**PROBLEM DETAILS:** Reproduce the following lines word for word, keeping every character and line break unchanged.
◇ ◇ ◇
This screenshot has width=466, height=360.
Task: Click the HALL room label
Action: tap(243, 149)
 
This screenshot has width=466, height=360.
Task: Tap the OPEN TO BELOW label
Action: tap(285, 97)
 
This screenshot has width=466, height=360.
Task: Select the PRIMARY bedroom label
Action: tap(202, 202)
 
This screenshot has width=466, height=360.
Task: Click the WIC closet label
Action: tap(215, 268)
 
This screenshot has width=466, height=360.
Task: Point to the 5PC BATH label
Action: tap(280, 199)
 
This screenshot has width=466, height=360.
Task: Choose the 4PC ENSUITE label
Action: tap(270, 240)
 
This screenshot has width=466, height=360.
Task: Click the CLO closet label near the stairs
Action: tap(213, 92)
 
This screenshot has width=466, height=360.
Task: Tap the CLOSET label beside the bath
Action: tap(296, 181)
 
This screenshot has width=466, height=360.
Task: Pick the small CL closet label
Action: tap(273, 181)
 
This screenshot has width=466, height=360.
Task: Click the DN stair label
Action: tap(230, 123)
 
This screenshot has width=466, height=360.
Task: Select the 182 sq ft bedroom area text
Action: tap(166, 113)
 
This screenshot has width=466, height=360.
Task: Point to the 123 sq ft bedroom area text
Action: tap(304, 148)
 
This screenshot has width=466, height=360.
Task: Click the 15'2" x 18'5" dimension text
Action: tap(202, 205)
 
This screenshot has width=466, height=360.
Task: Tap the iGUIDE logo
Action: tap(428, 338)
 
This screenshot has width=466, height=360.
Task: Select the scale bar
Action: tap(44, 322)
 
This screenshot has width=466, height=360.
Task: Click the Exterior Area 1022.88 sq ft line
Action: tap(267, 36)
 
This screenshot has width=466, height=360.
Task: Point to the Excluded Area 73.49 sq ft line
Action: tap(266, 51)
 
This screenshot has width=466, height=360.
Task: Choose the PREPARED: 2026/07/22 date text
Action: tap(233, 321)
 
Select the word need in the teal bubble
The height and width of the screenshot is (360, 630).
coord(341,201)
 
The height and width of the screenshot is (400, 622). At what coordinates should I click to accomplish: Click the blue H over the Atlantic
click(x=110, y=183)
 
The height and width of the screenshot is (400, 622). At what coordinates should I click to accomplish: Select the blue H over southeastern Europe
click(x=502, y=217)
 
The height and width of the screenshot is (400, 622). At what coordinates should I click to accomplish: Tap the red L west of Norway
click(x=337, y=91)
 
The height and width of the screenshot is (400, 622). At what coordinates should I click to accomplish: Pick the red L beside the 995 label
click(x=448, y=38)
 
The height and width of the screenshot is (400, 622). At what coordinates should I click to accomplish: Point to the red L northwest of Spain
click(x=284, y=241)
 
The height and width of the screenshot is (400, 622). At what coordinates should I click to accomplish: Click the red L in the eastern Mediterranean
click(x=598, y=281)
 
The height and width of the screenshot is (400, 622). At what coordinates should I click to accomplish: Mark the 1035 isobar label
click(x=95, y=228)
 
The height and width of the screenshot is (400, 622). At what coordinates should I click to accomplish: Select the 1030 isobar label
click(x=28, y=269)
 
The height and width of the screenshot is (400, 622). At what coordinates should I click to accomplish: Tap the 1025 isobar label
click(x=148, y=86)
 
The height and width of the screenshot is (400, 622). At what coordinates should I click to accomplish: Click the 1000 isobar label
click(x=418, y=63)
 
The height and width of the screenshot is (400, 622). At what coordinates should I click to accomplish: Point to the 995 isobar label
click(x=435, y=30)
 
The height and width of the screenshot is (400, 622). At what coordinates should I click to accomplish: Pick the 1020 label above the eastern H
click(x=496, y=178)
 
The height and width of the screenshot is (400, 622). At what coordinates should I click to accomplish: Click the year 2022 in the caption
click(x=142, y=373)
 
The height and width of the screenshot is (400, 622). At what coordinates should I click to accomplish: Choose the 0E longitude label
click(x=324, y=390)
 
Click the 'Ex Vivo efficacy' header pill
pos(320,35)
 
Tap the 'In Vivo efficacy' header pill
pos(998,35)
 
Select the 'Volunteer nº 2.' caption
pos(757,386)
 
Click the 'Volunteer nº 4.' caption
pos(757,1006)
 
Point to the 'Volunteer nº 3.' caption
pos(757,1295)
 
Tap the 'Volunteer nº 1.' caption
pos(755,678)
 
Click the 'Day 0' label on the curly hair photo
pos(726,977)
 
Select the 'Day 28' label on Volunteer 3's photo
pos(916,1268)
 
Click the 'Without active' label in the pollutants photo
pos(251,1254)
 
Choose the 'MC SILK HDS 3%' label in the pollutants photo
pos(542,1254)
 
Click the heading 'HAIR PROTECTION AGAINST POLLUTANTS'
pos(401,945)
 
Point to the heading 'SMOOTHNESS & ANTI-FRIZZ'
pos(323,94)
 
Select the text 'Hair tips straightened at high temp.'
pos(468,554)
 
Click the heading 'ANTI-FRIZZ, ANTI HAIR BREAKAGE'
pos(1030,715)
◇ ◇ ◇
**REPLY:**
This screenshot has width=466, height=360.
Task: Click the HALL room label
Action: tap(243, 149)
 
This screenshot has width=466, height=360.
Task: Tap the OPEN TO BELOW label
Action: tap(285, 97)
 
This screenshot has width=466, height=360.
Task: Select the PRIMARY bedroom label
Action: tap(202, 202)
 
This screenshot has width=466, height=360.
Task: Click the WIC closet label
Action: tap(215, 268)
 
This screenshot has width=466, height=360.
Task: Point to the 5PC BATH label
Action: tap(280, 199)
 
This screenshot has width=466, height=360.
Task: Choose the 4PC ENSUITE label
Action: tap(270, 240)
 
This screenshot has width=466, height=360.
Task: Click the CLO closet label near the stairs
Action: tap(213, 92)
 
This screenshot has width=466, height=360.
Task: Tap the CLOSET label beside the bath
Action: tap(296, 181)
 
This screenshot has width=466, height=360.
Task: Pick the small CL closet label
Action: tap(273, 181)
 
This screenshot has width=466, height=360.
Task: Click the DN stair label
Action: tap(230, 123)
 
This screenshot has width=466, height=360.
Task: Select the 182 sq ft bedroom area text
Action: tap(166, 113)
 
This screenshot has width=466, height=360.
Task: Point to the 123 sq ft bedroom area text
Action: tap(304, 148)
 
This screenshot has width=466, height=360.
Task: Click the 15'2" x 18'5" dimension text
Action: tap(202, 205)
 
This screenshot has width=466, height=360.
Task: Tap the iGUIDE logo
Action: tap(428, 338)
 
This screenshot has width=466, height=360.
Task: Select the scale bar
Action: tap(44, 322)
 
This screenshot has width=466, height=360.
Task: Click the Exterior Area 1022.88 sq ft line
Action: tap(267, 36)
 
This screenshot has width=466, height=360.
Task: Point to the Excluded Area 73.49 sq ft line
Action: tap(266, 51)
 
This screenshot has width=466, height=360.
Task: Choose the PREPARED: 2026/07/22 date text
Action: tap(233, 321)
 
Select the word need in the teal bubble
The height and width of the screenshot is (360, 630).
coord(341,201)
 
The height and width of the screenshot is (400, 622). At what coordinates should I click to accomplish: Click the blue H over the Atlantic
click(x=110, y=183)
 
The height and width of the screenshot is (400, 622). At what coordinates should I click to accomplish: Select the blue H over southeastern Europe
click(x=502, y=217)
 
The height and width of the screenshot is (400, 622). At what coordinates should I click to accomplish: Tap the red L west of Norway
click(x=337, y=91)
 
The height and width of the screenshot is (400, 622). At what coordinates should I click to accomplish: Pick the red L beside the 995 label
click(x=448, y=38)
 
The height and width of the screenshot is (400, 622). At what coordinates should I click to accomplish: Point to the red L northwest of Spain
click(x=284, y=241)
 
The height and width of the screenshot is (400, 622). At what coordinates should I click to accomplish: Click the red L in the eastern Mediterranean
click(x=598, y=281)
 
The height and width of the screenshot is (400, 622). At what coordinates should I click to accomplish: Mark the 1035 isobar label
click(x=95, y=228)
 
The height and width of the screenshot is (400, 622). At what coordinates should I click to accomplish: Select the 1030 isobar label
click(x=28, y=269)
 
The height and width of the screenshot is (400, 622). At what coordinates should I click to accomplish: Tap the 1025 isobar label
click(x=148, y=86)
 
The height and width of the screenshot is (400, 622). At what coordinates should I click to accomplish: Click the 1000 isobar label
click(x=418, y=63)
 
The height and width of the screenshot is (400, 622). At what coordinates should I click to accomplish: Point to the 995 isobar label
click(x=435, y=30)
 
The height and width of the screenshot is (400, 622). At what coordinates should I click to accomplish: Pick the 1020 label above the eastern H
click(x=496, y=178)
 
The height and width of the screenshot is (400, 622). At what coordinates should I click to accomplish: Click the year 2022 in the caption
click(x=142, y=373)
 
The height and width of the screenshot is (400, 622). At what coordinates should I click to accomplish: Choose the 0E longitude label
click(x=324, y=390)
 
Click the 'Ex Vivo efficacy' header pill
pos(320,35)
 
Tap the 'In Vivo efficacy' header pill
pos(998,35)
 
Select the 'Volunteer nº 2.' caption
pos(757,386)
 
Click the 'Volunteer nº 4.' caption
pos(757,1006)
 
Point to the 'Volunteer nº 3.' caption
pos(757,1295)
 
Tap the 'Volunteer nº 1.' caption
pos(755,678)
 
Click the 'Day 0' label on the curly hair photo
pos(726,977)
 
Select the 'Day 28' label on Volunteer 3's photo
pos(916,1268)
 
Click the 'Without active' label in the pollutants photo
pos(251,1254)
 
Choose the 'MC SILK HDS 3%' label in the pollutants photo
pos(542,1254)
 
Click the heading 'HAIR PROTECTION AGAINST POLLUTANTS'
pos(401,945)
 
Point to the heading 'SMOOTHNESS & ANTI-FRIZZ'
pos(323,94)
 
Select the text 'Hair tips straightened at high temp.'
pos(468,554)
 
Click the heading 'ANTI-FRIZZ, ANTI HAIR BREAKAGE'
pos(1030,715)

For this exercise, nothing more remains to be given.